A Self-Regulated Network for Dynamically Balancing Multiple Precursors in Complex Biosynthetic Pathways.

Microbial synthesis has emerged as a promising and sustainable alternative to traditional chemical synthesis and plant extraction. However, the competition between synthetic pathways and central metabolic pathways for cellular resources may impair final production efficiency. Moreover, when the synthesis of target product requires multiple precursors from the same node, the conflicts of carbon flux have further negative impacts on yields. In this study, a self-regulated network was developed to relieve the competition of precursors in complex synthetic pathways. Using 4-hydroxycoumarin (4-HC) synthetic pathway as a proof of concept, we employed an intermediate as a trigger to dynamically rewire the metabolic flux of pyruvate and control the expression levels of genes in 4-HC synthetic pathway, achieving self-regulation of multiple precursors and enhanced titer.
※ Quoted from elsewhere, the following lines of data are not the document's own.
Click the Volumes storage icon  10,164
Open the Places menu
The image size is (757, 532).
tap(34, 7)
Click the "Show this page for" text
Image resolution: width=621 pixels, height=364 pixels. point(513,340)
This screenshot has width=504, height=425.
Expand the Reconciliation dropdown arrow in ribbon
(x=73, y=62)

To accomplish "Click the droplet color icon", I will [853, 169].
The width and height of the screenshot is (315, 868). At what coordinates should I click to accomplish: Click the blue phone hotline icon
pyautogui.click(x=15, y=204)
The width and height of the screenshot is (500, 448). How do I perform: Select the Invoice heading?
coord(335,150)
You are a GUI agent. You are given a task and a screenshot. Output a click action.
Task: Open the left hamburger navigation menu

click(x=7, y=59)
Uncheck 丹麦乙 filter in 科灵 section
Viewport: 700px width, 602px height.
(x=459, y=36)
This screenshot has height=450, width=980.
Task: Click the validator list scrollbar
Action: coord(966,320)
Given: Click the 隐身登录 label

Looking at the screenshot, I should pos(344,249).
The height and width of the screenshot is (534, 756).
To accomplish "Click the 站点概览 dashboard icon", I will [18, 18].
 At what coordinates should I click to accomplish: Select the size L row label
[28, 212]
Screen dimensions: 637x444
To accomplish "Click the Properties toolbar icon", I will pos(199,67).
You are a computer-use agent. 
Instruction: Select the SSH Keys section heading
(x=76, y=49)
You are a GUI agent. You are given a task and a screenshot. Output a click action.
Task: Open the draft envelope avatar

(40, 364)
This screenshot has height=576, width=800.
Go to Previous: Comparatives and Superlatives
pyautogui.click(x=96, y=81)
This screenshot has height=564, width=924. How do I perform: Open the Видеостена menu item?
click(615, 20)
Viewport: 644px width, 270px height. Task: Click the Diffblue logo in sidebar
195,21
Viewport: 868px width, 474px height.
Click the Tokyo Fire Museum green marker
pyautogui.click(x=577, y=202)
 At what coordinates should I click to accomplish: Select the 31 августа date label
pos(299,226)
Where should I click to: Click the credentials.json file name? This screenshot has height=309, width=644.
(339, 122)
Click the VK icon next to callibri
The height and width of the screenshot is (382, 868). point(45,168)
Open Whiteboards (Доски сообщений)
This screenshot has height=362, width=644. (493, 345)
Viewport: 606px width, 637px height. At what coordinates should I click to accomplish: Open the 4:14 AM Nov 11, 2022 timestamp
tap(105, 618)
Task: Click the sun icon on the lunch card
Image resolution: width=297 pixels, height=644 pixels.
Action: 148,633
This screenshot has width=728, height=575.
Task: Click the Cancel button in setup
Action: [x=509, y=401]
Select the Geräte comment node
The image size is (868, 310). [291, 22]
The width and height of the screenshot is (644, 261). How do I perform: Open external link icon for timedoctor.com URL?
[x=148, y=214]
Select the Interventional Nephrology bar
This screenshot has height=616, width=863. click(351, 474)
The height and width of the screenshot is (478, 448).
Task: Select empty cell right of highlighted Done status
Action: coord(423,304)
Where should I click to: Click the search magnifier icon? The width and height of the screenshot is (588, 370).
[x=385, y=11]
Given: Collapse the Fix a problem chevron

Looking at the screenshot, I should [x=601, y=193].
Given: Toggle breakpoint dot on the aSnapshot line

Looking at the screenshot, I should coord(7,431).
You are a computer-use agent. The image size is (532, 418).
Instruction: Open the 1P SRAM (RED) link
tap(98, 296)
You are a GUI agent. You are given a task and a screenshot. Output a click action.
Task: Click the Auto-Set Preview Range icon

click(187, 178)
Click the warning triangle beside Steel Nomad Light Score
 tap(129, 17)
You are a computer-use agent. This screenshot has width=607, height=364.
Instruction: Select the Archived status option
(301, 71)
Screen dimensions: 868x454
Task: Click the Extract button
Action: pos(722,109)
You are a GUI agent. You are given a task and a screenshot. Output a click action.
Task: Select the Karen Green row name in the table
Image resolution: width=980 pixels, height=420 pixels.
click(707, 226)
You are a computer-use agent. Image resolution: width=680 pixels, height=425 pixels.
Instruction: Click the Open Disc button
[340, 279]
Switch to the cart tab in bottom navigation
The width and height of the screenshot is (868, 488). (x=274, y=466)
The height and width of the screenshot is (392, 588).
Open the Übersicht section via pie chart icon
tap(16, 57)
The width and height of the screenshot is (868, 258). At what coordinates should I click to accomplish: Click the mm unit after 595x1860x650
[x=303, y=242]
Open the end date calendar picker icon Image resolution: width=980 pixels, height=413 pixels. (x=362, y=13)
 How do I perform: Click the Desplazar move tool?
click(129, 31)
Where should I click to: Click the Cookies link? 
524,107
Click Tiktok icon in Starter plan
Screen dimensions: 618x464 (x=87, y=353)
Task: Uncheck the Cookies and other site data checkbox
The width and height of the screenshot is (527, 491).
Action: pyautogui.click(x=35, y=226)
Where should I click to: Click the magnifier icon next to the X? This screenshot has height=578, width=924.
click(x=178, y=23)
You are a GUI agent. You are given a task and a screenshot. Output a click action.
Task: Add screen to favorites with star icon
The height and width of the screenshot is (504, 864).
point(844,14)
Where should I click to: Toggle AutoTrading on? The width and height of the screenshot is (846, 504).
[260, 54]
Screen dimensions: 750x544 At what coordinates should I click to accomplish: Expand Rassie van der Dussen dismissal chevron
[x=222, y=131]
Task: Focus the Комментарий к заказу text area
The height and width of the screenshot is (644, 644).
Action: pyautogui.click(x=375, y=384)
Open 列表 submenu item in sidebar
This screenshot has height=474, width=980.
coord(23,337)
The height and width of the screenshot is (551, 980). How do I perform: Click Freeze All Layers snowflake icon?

Transcriptomic analysis results additionally demonstrated that the gene transcriptional levels of both pyruvate kinase PykF and synthetic pathway enzyme SdgA dynamically changed according to the intermediate concentrations. Overall, our work established a self-regulated network to dynamically balance the metabolic flux of two precursors in 4-HC biosynthesis, providing insight into balancing biosynthetic pathways where multiple precursors compete and interfere with each other.